As illustrated in the image, the IDs generated increase by 2.
This approach has several drawbacks:
- Across multiple servers, IDs are not ordered by time
- Does not work well when adding or removing servers
Centralised Auto Increments
If we can’t make auto_increments work across multiple databases, what if we just use one database? This is the approach by Flickr.
A Flickr ticket server is a dedicated database server, with a single database on it, and in that database there are tables like Tickets32 for 32-bit IDs, and Tickets64 for 64-bit IDs.

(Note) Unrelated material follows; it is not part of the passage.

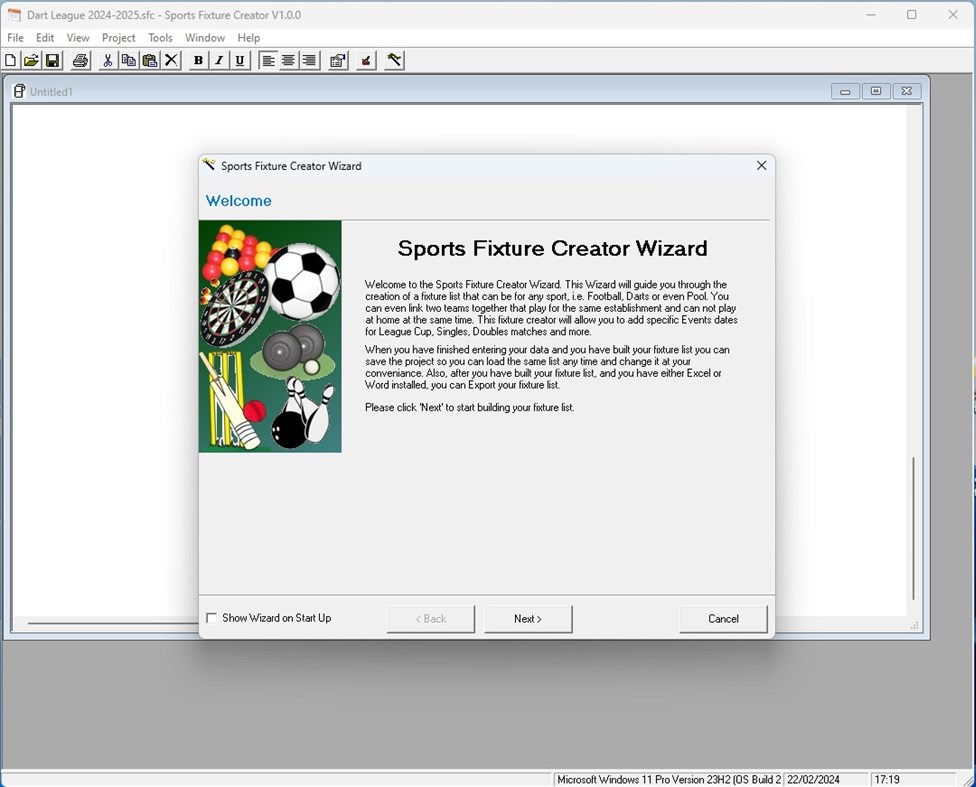Image resolution: width=976 pixels, height=787 pixels.
Task: Enable Show Wizard on Start Up
Action: (x=211, y=618)
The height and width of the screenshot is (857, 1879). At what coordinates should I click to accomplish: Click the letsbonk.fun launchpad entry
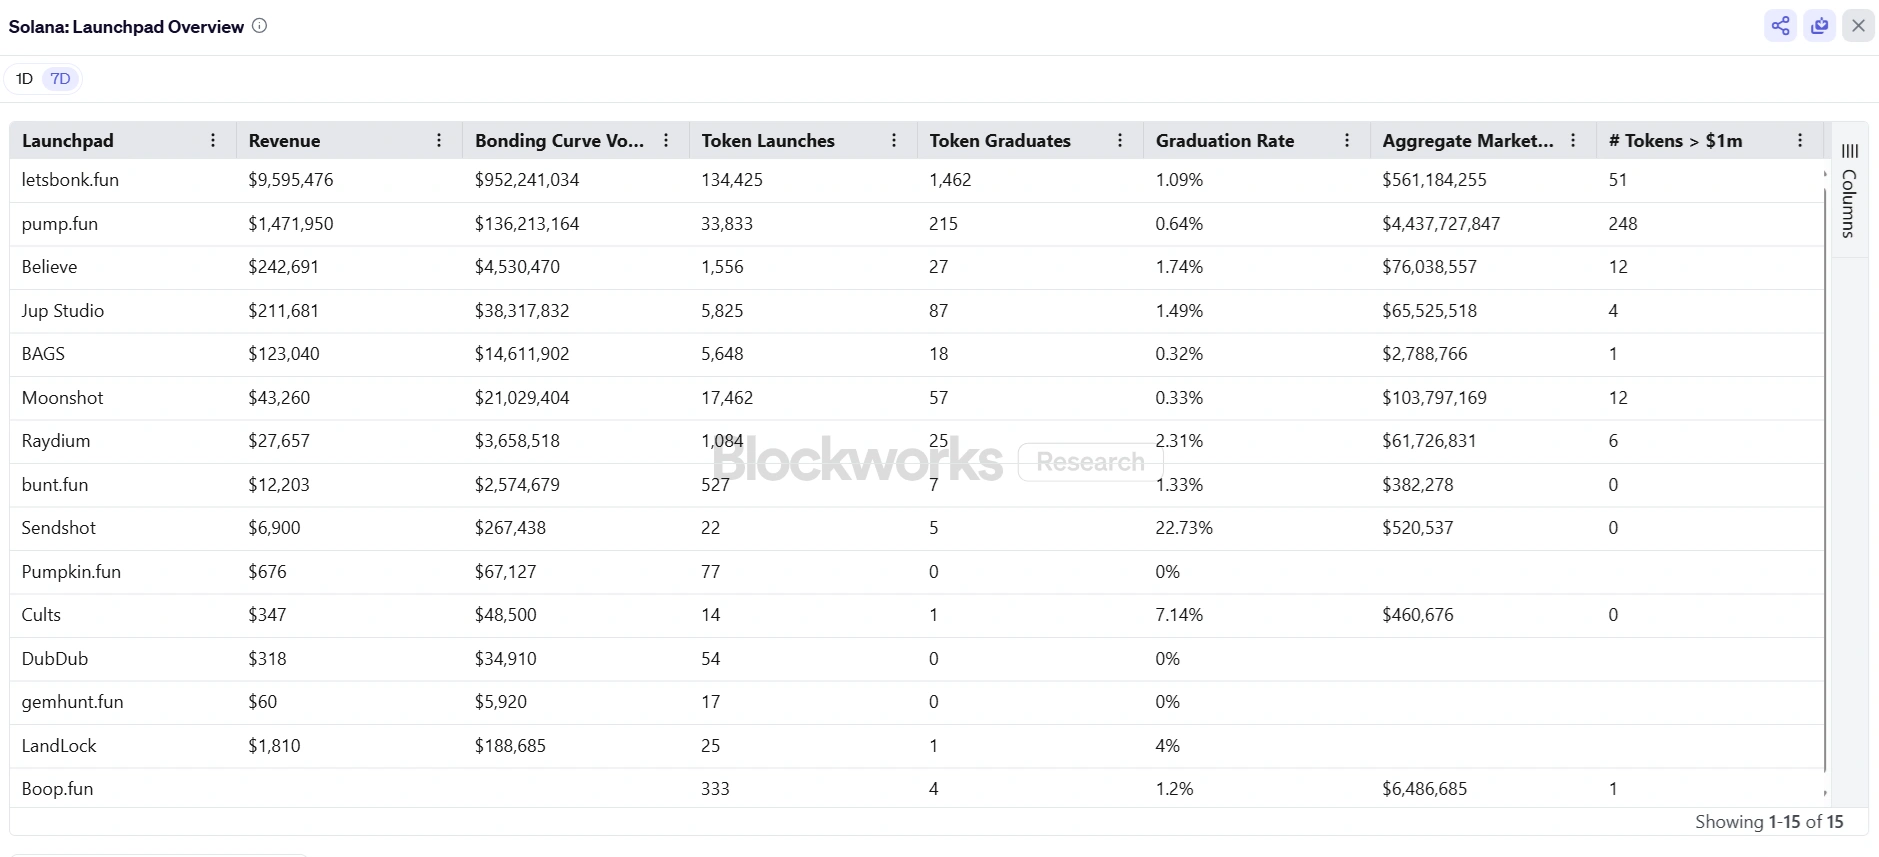click(x=69, y=180)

The Tickets64 schema looks like:
CREATE TABLE `Tickets64` (
`id` bigint(20) unsigned NOT NULL auto_increment,
`stub` char(1) NOT NULL default '',
PRIMARY KEY (`id`),
UNIQUE KEY `stub` (`stub`)
) ENGINE=InnoDB
SELECT * from Tickets64
returns a single row that looks something like:
+-------------------+------+
| id | stub |
+-------------------+------+
| 72157623227190423 | a |
+-------------------+------+
When I need a new globally unique 64-bit ID I issue the following SQL:
REPLACE INTO Tickets64 (stub) VALUES ('a');
SELECT LAST_INSERT_ID();
This approach has several drawbacks:
- Single point of failure
UUID
String generateID() {
return UUID.randomUUID().toString().replaceAll("-","");
}
UUIDs are 128-bit hexadecimal numbers. They are easy to use and has a very low probability of collision. The system can scale very easily because each server is responsible for their own ID generation.

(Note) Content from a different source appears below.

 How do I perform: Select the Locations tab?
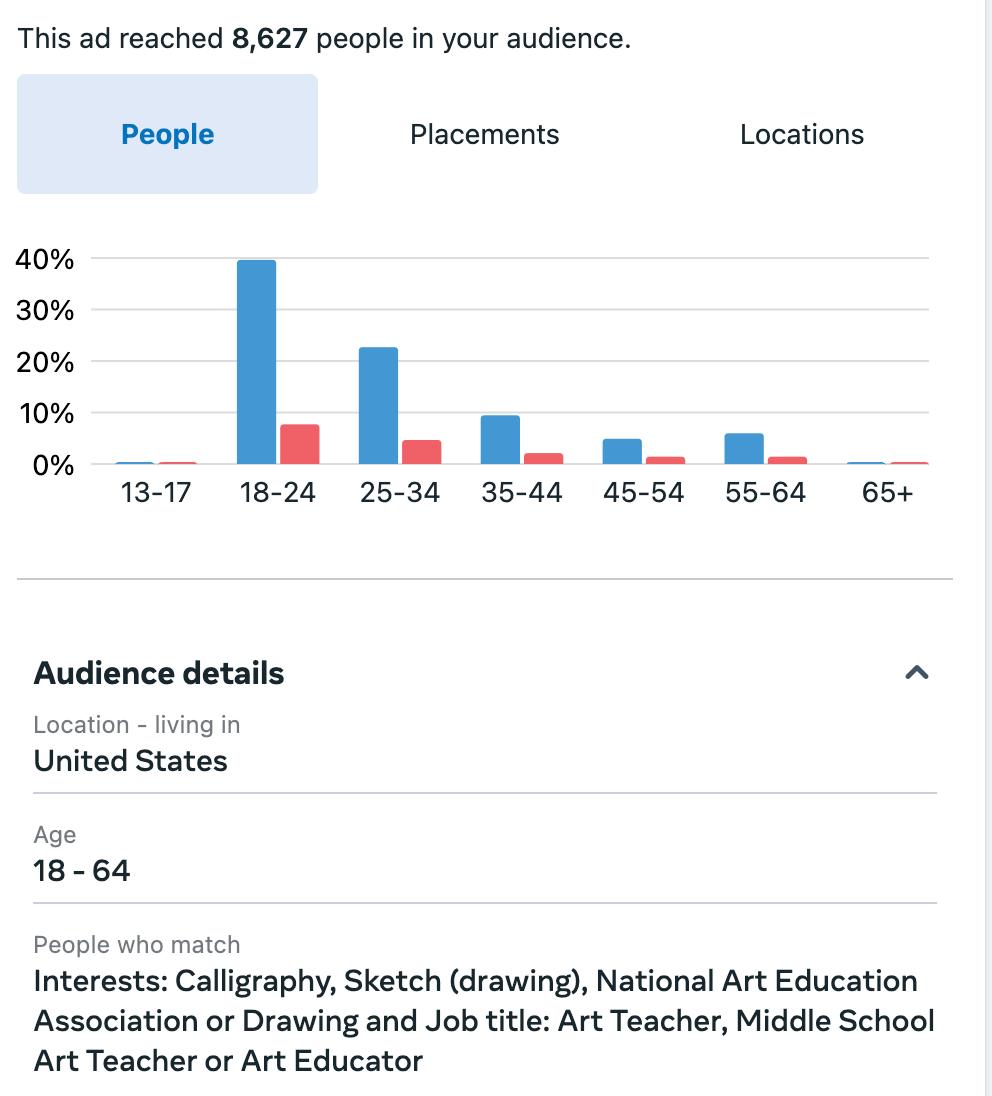pos(801,134)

This approach has several drawbacks:
- Does not meet requirement of 64-bits size
- IDs are not ordered by time
Twitter Snowflake
This approach divides the ID into different sections.
1 bit | 41 bits | 5 bits | 5 bits | 12 bits |
---|---|---|---|---|
0 | timestamp | data center id | machine id | sequence number |
The IDs are made up of the following components:
- Epoch timestamp - 41 bits which gives us 69 years for any custom epoch.
- Data Center ID - 5 bits which gives us 32 data centers
- Machine ID - 5 bits which gives us 32 machines per data centers
- Sequence number - Sequence number is incremented by 1 for every ID generated on the machine. Resets to 0 every millisecond. In theory, we can support 2^12 = 4096 new IDs every millisecond.
- The extra one reserved bit is to make the overall number positive.
This approach meets our requirements, however there are still several considerations:
- Clock synchronization. In distributed systems, servers may not use the same clock to generate the timestamp. Popular solution to clock synchronization may be to use Network Time Protocol.